For some reason, this reminds me of another article I read recently about the Nature Conservancy's effort to re-claim Rat Island . A couple hundred years ago, a ship wrecked on this island in the Aleutian chain in Alaska. And while the men were rescued, a family of Norwegian rats escaped the ship, but were left behind on the island, claiming it for themselves. They not only do they eat the eggs of migratory birds, they also eat the chicks and their parents, creating a silent island except for the gnawing of little teeth on the grasses that grow there.

The goal is to bombard the island with poison until all the rats are killed. Of course, they must get all of them, otherwise, the rats will quickly return. This seems especially difficult, for if we've learned anything from Darwin and a century of pesticides, a few survive to pass on their immunity to their offspring. But we are dealing with fewer rats than locust, and…

But who's to say that Rat Island shouldn't be granted a World Hertiage Site from the U.N. with its soon-to-be-new rodent species? Where are the rat-lovers yelling for their protection from the impending catastrophe? Seriously, aren't we just trying to make the world according to our liking?

Absolutely. Of course, we do this whether we intend to or not. Whether it is rats on a sinking ship or quagga mussels in an ocean liner's balast, we are moving around species here and there where creatures struggling in one habitat thrive and spread in another.

I know, I know, the rats are an invasive species which choke out native bird species already threatened by human expansion, which potentially may drive them to extinction. Its been said by misanthropists more eloquent than I that perhaps we should just limit our human activities and lifestyle in order to allow other animals a chance to live. But that ain't happenin'. I mean, we want biodiversity, but only if it doesn't limit economic development or cause any higher-order species (read human) any sort of discomfort.

I suppose since we are already limiting biodiversity the world over, we should lend a hand and help the little guys out. Or should we? I mean, Is getting rid of the rats in their island refuge "good" or "bad"?

I hate ethics. I was recently labeled "weird" by an online philosophical game because I recycle, practice vegetarianism, lower my carbon footprint, and whatall, but don't necessarily feel it is a moral imperitive that others must follow my aesthetic and high-maintenance lifestyle.

On one hand, it is pretty easy to state that we should maintain our environment in an effort to make life hospitable (or even possible) to us. However, it is difficult to judge the morality of conservation of other species, especially when we are favoring one species over another.

We obviously think that humans are more important than everything else, so I can think of two reasons why conservation can be justified:

  1. Preservation of species can be a form of utilitarianism, for we don't know if the protection of certain species may yield medicinal or other information that may be helpful to us humans.

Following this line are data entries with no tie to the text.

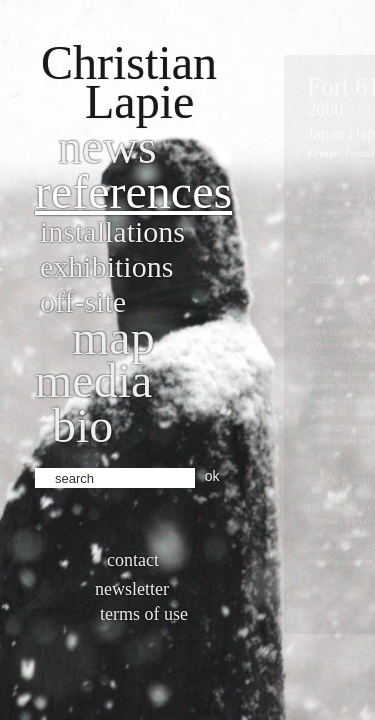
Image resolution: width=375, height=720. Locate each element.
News (107, 146)
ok (212, 476)
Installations (112, 231)
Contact (133, 560)
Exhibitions (106, 266)
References (133, 191)
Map (113, 337)
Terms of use (144, 614)
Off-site (83, 301)
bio (82, 425)
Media (93, 380)
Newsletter (132, 589)
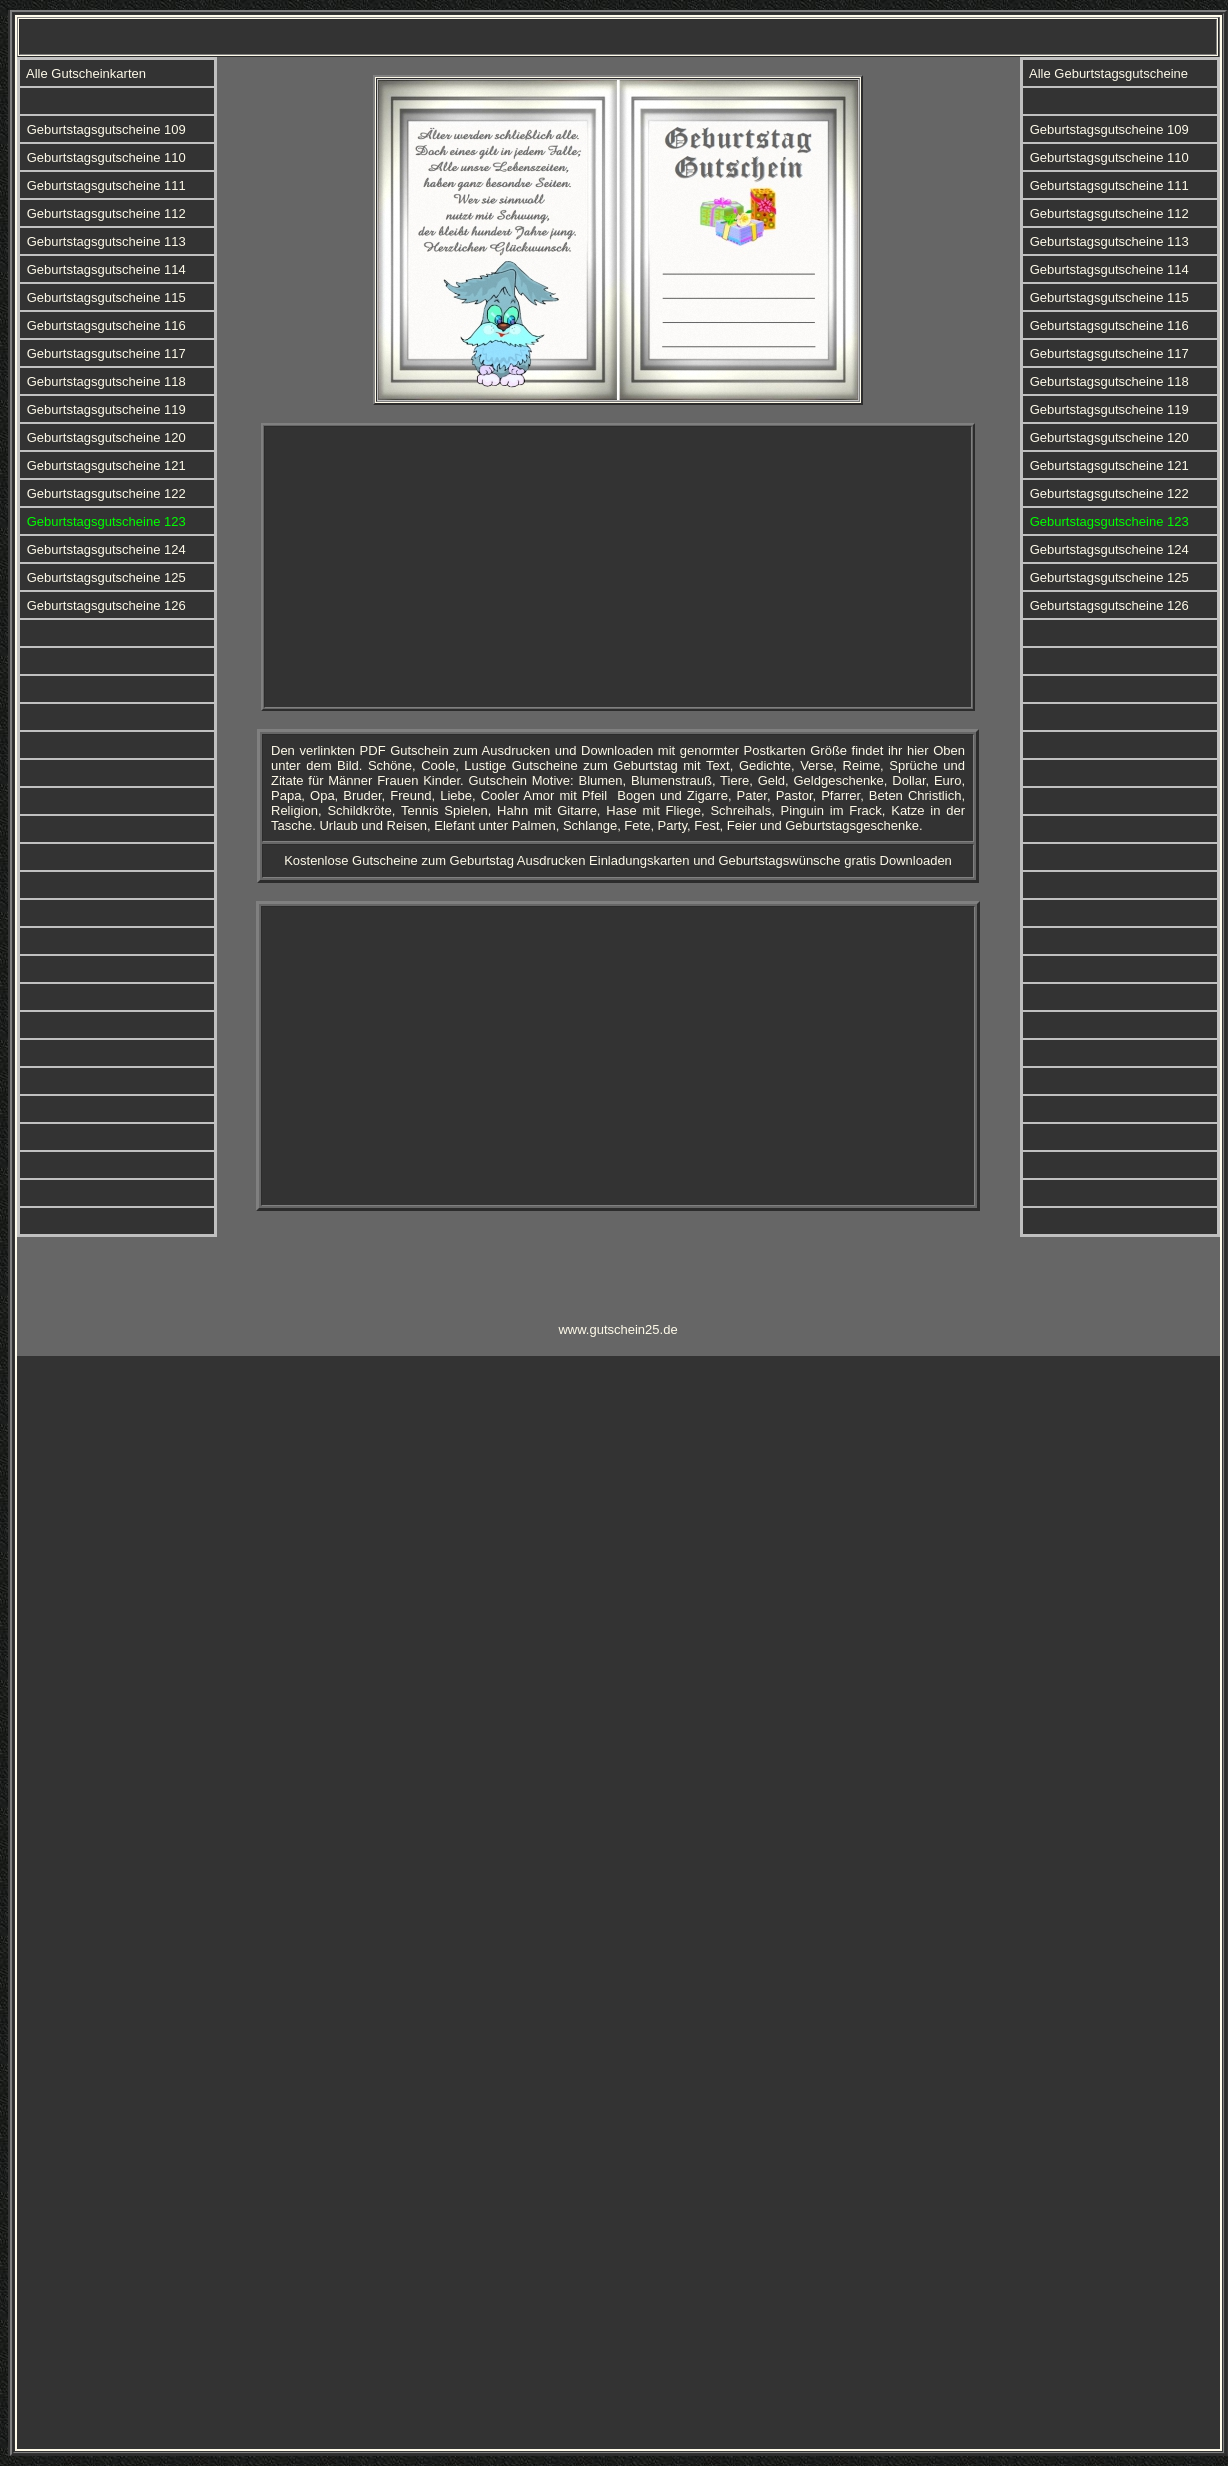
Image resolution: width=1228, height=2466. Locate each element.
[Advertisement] (618, 567)
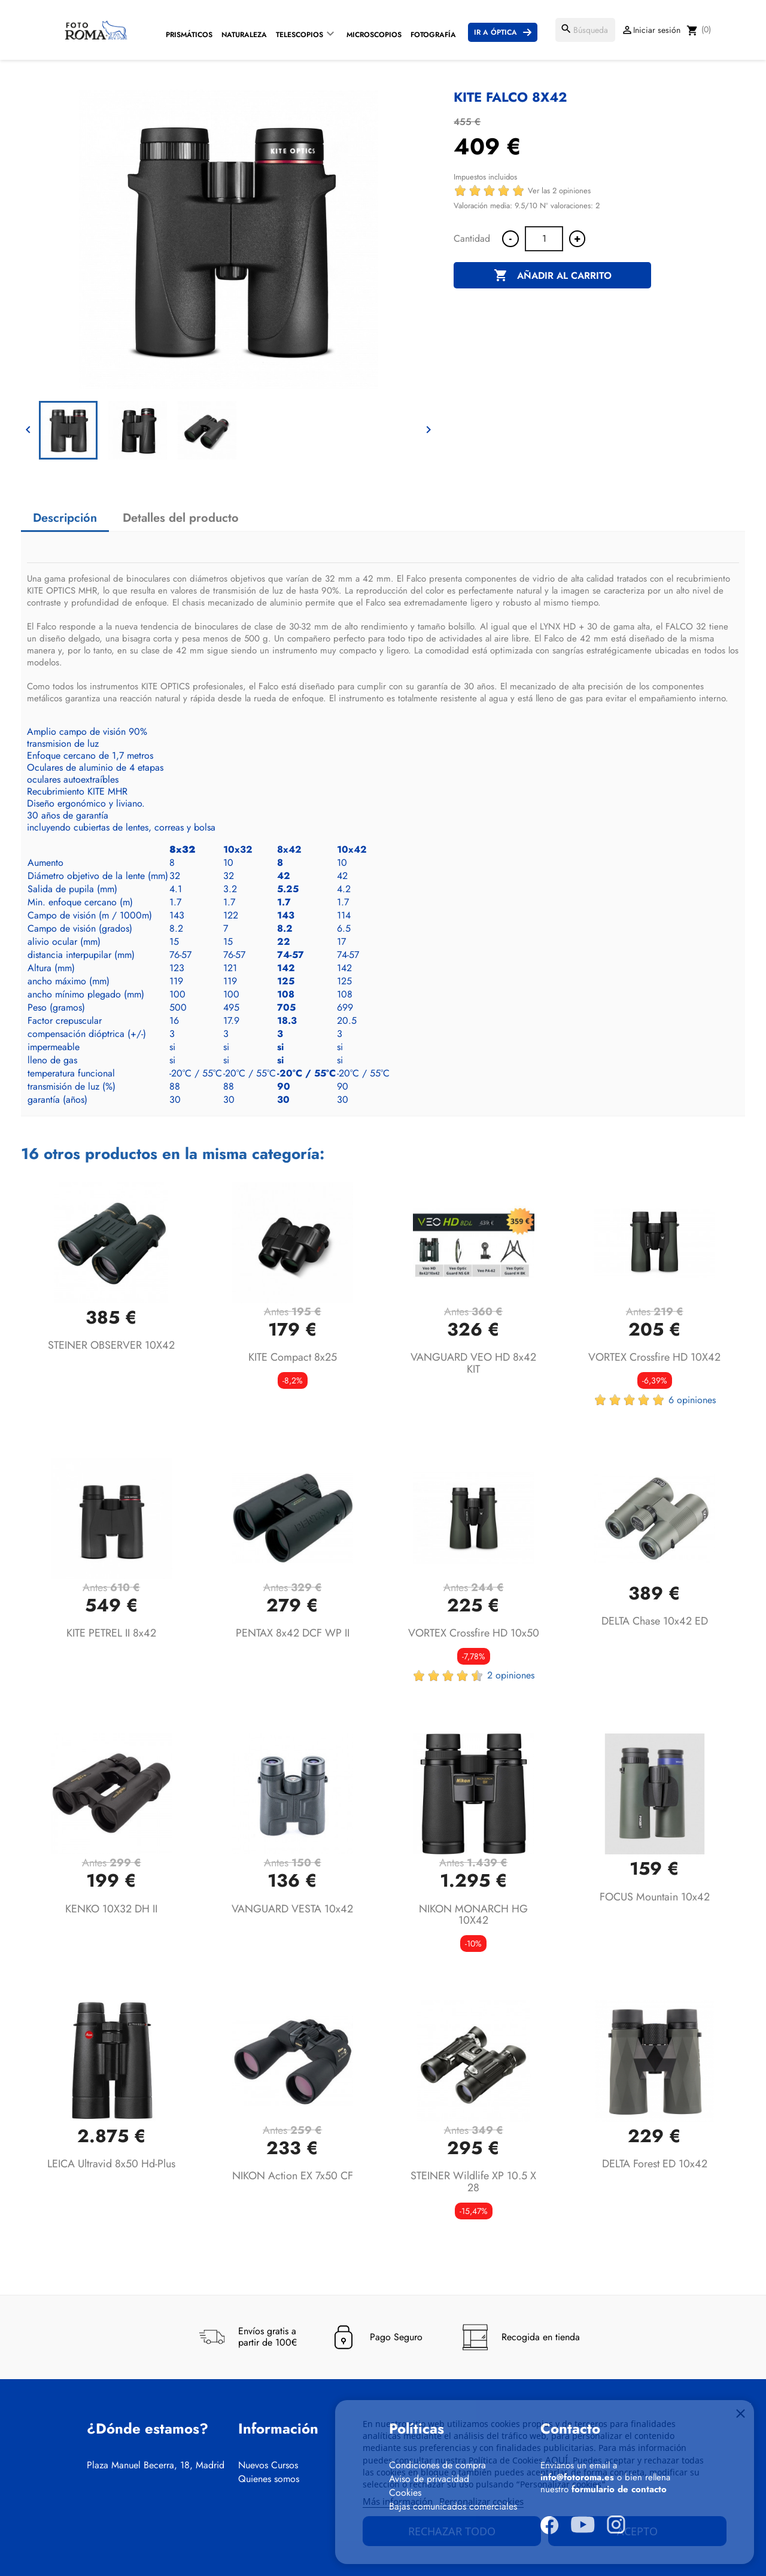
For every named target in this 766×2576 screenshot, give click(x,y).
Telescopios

  2. Perservation of some species can be an indicator of the health of a particular environment, and may be warning signs of contamination that may affect humans.

Personally, I like a little less civilization and a bit more wildness. I enjoy watching hawks circling around my backyard, and frogs in my shed, and coyotes running around the streets of my suburban paradise. So for me, conservation is purely aesthetic. I just like having more animals and plants around.

But we might as well forget naustalea, for we can't go back to any fictitious Shangri-La of our collective imagination. We've already made the world according to our liking, so what-the-hell, we might as well as carpet Machu-Pichu.